Content starts

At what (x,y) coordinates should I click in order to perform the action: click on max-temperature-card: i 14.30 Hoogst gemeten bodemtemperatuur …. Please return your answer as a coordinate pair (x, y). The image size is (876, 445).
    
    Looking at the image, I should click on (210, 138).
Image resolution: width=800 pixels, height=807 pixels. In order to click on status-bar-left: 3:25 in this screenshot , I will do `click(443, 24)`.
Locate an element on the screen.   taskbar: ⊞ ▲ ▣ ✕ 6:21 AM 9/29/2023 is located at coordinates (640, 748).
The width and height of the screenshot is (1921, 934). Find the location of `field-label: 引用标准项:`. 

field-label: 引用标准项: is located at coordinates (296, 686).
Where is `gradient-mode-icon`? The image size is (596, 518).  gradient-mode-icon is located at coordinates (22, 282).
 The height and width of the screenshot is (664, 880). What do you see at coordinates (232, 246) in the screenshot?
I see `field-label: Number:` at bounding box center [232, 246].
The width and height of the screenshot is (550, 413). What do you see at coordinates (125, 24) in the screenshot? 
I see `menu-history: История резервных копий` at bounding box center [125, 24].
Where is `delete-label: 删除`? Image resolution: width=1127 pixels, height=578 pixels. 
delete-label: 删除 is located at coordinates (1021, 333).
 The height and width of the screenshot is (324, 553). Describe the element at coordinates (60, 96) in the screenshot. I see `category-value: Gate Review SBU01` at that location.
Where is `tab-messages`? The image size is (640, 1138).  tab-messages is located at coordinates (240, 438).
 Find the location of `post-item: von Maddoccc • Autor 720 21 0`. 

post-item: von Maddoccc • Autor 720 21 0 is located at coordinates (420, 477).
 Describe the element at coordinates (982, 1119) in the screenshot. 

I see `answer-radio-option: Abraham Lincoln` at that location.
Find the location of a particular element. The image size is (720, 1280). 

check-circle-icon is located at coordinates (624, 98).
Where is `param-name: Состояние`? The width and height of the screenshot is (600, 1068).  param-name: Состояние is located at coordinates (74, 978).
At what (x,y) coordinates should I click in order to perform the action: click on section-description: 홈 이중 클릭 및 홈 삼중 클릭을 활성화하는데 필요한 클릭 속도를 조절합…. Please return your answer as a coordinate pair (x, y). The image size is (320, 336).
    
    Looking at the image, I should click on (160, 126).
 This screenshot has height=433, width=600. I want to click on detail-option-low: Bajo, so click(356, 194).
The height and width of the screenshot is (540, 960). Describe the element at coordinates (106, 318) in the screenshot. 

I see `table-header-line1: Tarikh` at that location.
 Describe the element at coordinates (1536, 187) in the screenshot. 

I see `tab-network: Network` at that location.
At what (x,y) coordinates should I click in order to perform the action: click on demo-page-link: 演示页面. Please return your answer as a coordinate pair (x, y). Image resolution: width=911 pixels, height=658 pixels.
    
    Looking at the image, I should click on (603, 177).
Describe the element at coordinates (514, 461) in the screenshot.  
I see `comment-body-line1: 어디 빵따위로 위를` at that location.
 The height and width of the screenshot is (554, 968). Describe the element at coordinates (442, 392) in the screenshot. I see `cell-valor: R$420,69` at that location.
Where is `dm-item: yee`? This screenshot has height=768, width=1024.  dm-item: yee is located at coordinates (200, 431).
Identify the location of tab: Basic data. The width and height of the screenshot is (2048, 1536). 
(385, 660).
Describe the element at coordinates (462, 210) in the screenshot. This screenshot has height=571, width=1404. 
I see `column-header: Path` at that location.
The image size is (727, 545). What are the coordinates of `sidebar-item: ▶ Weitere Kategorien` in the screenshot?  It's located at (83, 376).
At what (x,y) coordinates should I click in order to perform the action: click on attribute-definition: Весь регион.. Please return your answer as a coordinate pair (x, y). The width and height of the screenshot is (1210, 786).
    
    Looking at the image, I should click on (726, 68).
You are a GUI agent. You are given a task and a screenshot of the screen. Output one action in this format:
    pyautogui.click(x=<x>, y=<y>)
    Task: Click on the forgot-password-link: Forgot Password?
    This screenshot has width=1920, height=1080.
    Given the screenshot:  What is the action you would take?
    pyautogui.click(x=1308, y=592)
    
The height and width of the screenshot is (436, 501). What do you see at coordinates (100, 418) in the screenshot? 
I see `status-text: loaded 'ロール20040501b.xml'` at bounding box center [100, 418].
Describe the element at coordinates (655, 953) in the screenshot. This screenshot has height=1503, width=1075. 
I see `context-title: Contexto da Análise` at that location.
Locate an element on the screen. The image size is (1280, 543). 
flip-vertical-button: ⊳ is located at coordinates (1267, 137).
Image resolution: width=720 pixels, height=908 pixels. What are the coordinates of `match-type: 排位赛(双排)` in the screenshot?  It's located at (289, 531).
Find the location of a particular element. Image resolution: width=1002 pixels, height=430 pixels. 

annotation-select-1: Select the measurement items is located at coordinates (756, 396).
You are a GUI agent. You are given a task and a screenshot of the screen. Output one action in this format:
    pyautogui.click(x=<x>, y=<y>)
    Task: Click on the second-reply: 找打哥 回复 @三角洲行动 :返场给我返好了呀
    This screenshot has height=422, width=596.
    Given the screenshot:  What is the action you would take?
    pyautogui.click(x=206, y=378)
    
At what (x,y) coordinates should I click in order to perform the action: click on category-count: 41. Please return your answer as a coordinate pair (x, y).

Content ends

→ Exercise prompt
Please output the lines starting with the line that contains "The width and height of the screenshot is (550, 413)." and going on through the line that contains "This screenshot has height=433, width=600.", unchanged.

→ Answer to the exercise
The width and height of the screenshot is (550, 413). What do you see at coordinates (125, 24) in the screenshot? 
I see `menu-history: История резервных копий` at bounding box center [125, 24].
Where is `delete-label: 删除`? Image resolution: width=1127 pixels, height=578 pixels. 
delete-label: 删除 is located at coordinates (1021, 333).
 The height and width of the screenshot is (324, 553). Describe the element at coordinates (60, 96) in the screenshot. I see `category-value: Gate Review SBU01` at that location.
Where is `tab-messages`? The image size is (640, 1138).  tab-messages is located at coordinates (240, 438).
 Find the location of `post-item: von Maddoccc • Autor 720 21 0`. 

post-item: von Maddoccc • Autor 720 21 0 is located at coordinates (420, 477).
 Describe the element at coordinates (982, 1119) in the screenshot. 

I see `answer-radio-option: Abraham Lincoln` at that location.
Find the location of a particular element. The image size is (720, 1280). 

check-circle-icon is located at coordinates (624, 98).
Where is `param-name: Состояние`? The width and height of the screenshot is (600, 1068).  param-name: Состояние is located at coordinates (74, 978).
At what (x,y) coordinates should I click in order to perform the action: click on section-description: 홈 이중 클릭 및 홈 삼중 클릭을 활성화하는데 필요한 클릭 속도를 조절합…. Please return your answer as a coordinate pair (x, y). The image size is (320, 336).
    
    Looking at the image, I should click on (160, 126).
 This screenshot has height=433, width=600. I want to click on detail-option-low: Bajo, so click(356, 194).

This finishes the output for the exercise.